## ЗАДАНИЯ
1 – Какому критику посвящена юмореска, которую цитирует отрывок о Яшине?
2 – Продолжите отрывок о Яшине с того места, где он заканчивается, сохраняя его тон и манеру.

## ФРАГМЕНТ ДОКУМЕНТА
Страница 39 из 40
Жить без расчета…
Я просто птица
На тонкой ветке,
Хоть тоже в зверинце
И тоже в клетке…
Орел, паривший в невесомости, оборачивается пичугой. Дом — клеткой. Мир — зверинцем. Охота — фарсом (охота — символ настоящей работы).
Вообще-то Яшин — такой охотник, какой крупнее зайца сроду ничего не приносил. Да и не стремился — ни капли кровожадного азарта. Но вот пишет — охотно: как обкладывали крупного зверя, окружали берлогу… А потом пишет про то, как про это пишет…
"В журнале меня хвалили за правду, за мастерство… Медведя мы не убили, не видели даже его. И что еще характерно: попробуй теперь скажи, что факты не достоверны, — тебя обвинят во лжи".
Эта прелестная юмореска выигрывает еще и оттого, что посвящена одному из признанных арбитров жизненной правды в художественных текстах — критику Феликсу Кузнецову (с его вступительной статьей вышло посмертное собрание сочинений Яшина). Но глубоко запрятанная тревога улавливается и в этой юмореске. Сомнение в том, что делал всю жизнь. И в том, как жил.
"Да просто жил!" — отвечает Яшин (невзначай цитируя аббата Сийеса, над остроумием которого в XVIII веке смеялась "вся Европа", когда на вопрос: что ты делал в годы Революции? — он ответил: "Я жил").
Яшин не просто жил. Он непрерывно исповедовался. Он боялся "нарваться с исповедью на врага". Хотя враг был очевиден только в те годы, "когда фашисты в дома к нам стучали железными сапогами". А что же друзья, други? "А други смотрят просто, какое дело им, крещусь я троепёрстно или крестом иным". Стало быть, друзья и враги — призраки, меняются местами. И бог с чертом: "И в бога не верится, и с чертом не ладится".

(Фрагмент набора данных)

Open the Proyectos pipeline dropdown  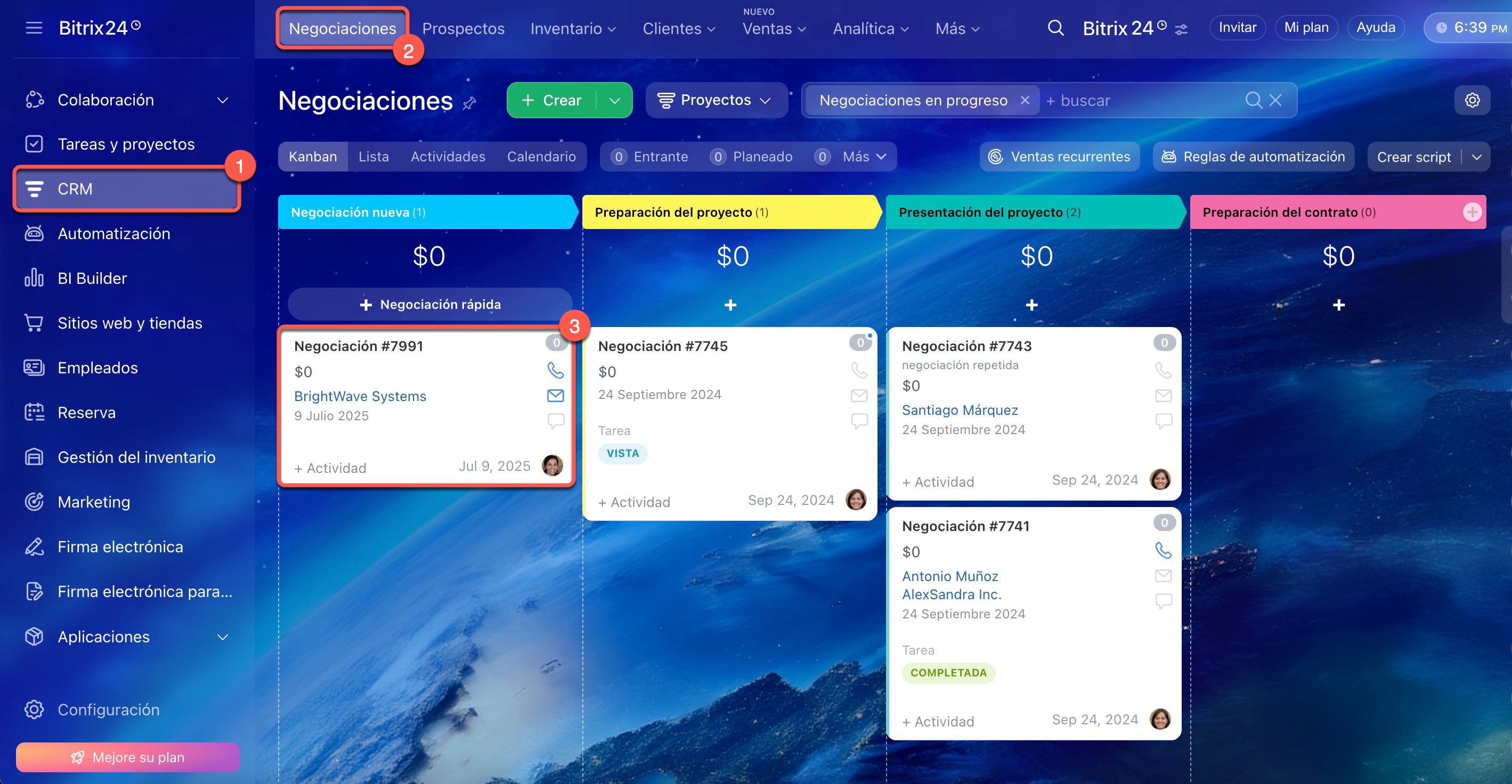coord(716,100)
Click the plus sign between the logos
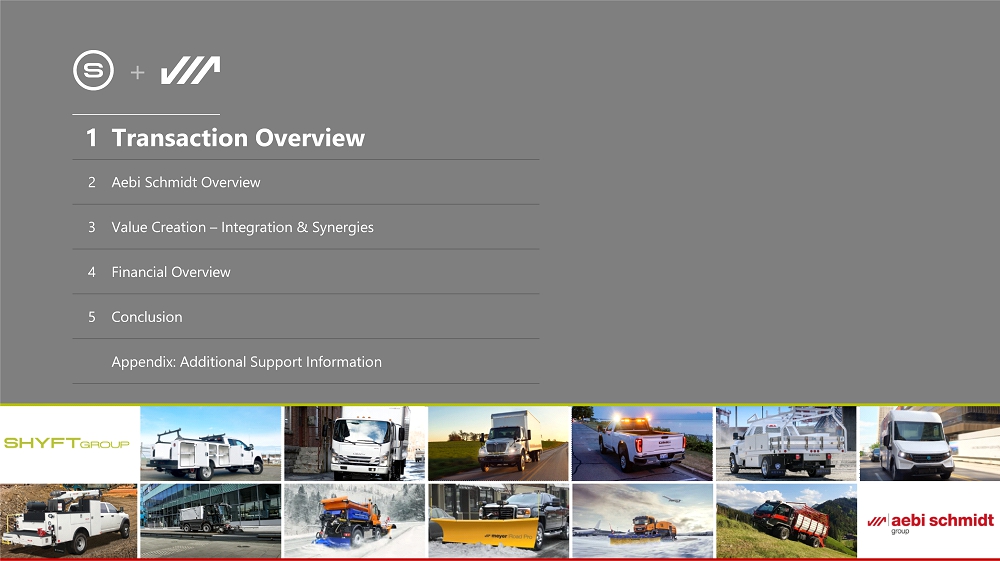1000x561 pixels. (x=137, y=72)
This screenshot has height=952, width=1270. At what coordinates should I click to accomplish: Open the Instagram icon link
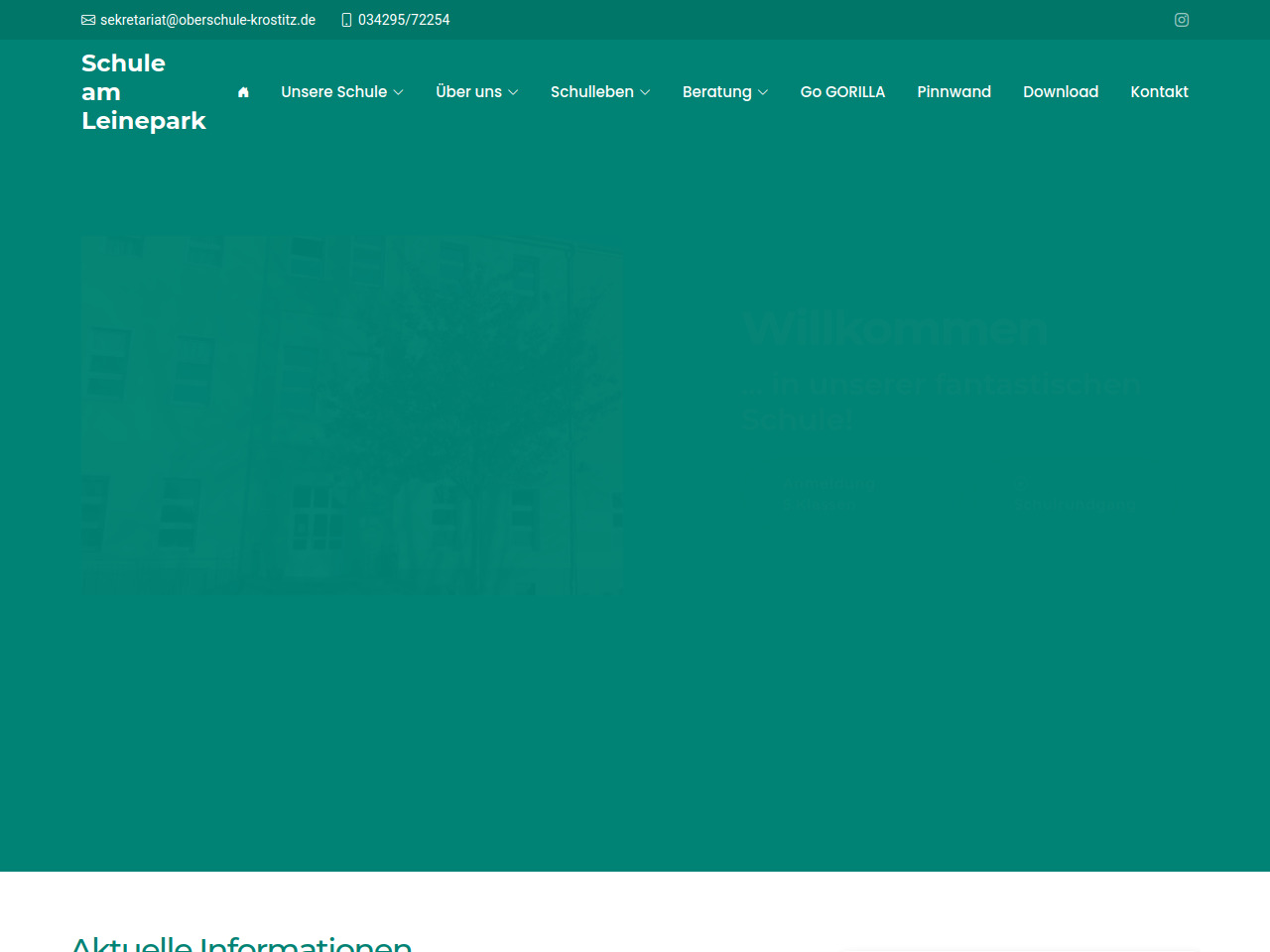click(x=1182, y=20)
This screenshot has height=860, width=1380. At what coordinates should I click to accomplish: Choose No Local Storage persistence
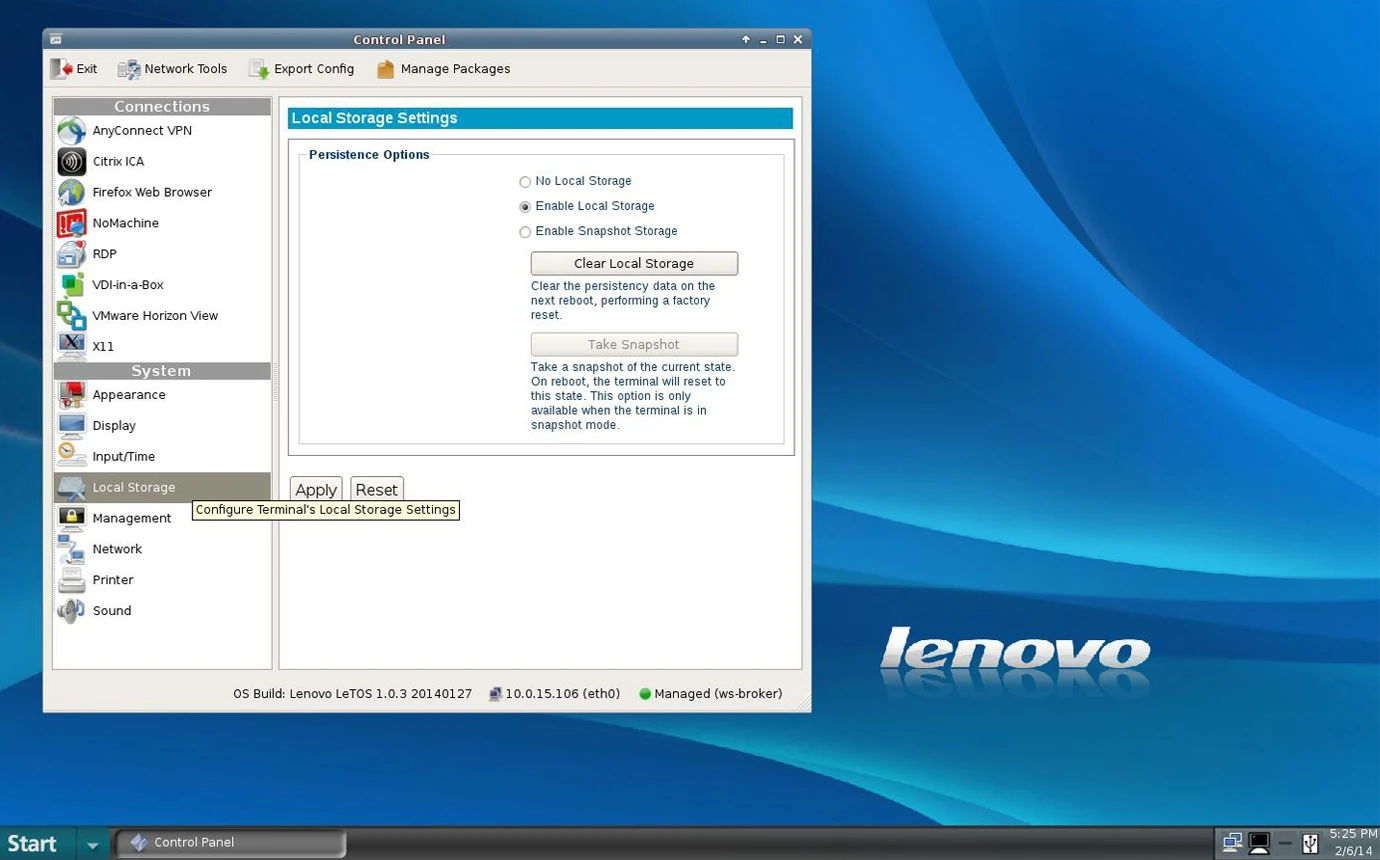point(525,181)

## ОТВЕТЫ К УПРАЖНЕНИЮ
1 – Феликсу Кузнецову.

2 –
Все-таки чувствуется закалка поколения. "Были мы молоды и не запасливы: в голоде, в холоде — всё-таки счастливы", — оборачивается Яшин на свои ранние никольские годы, когда девушки носили вместо сережек серпы и молоты, а вместо брошек значки. Первое советское поколение готовилось жить в воздушных замках, хотя рождалось в избах и бараках. И вроде уцелели — в провисе между бойнями: на Гражданскую не поспели, Отечественную увидели уже не из окопов, а с командных пунктов — с орлиного полета.
"История делает то, что следует", — с марксистко-гегельянской уверенностью успокаивает душу поэт, "повзрослевший вместе со своим поколением", но на всякий случай поминает и толстовско-каратаевское "терпение": "всё образуется, боль пройдет".
Пройдет ли?
Как и в былые годы, пробьется в стихи боль, неотделимая от любви.
Опять — как в былые годы — готовность к разрыву, азарт: "только бы простоев не знала душа".
И опять — "безрассудная сила", смесь любви с "ночной ухой" (рыбная ловля — такая же всегдашняя услада души и тела, как охота), и еще — магия таинственных шифровок (как в "Анне Карениной" Толстого?):
На маховике коленчатого вала
Выбита мета их трех букв:
В.М.Т.
Об этой мете знают
механики и мотористы
водители всех машин.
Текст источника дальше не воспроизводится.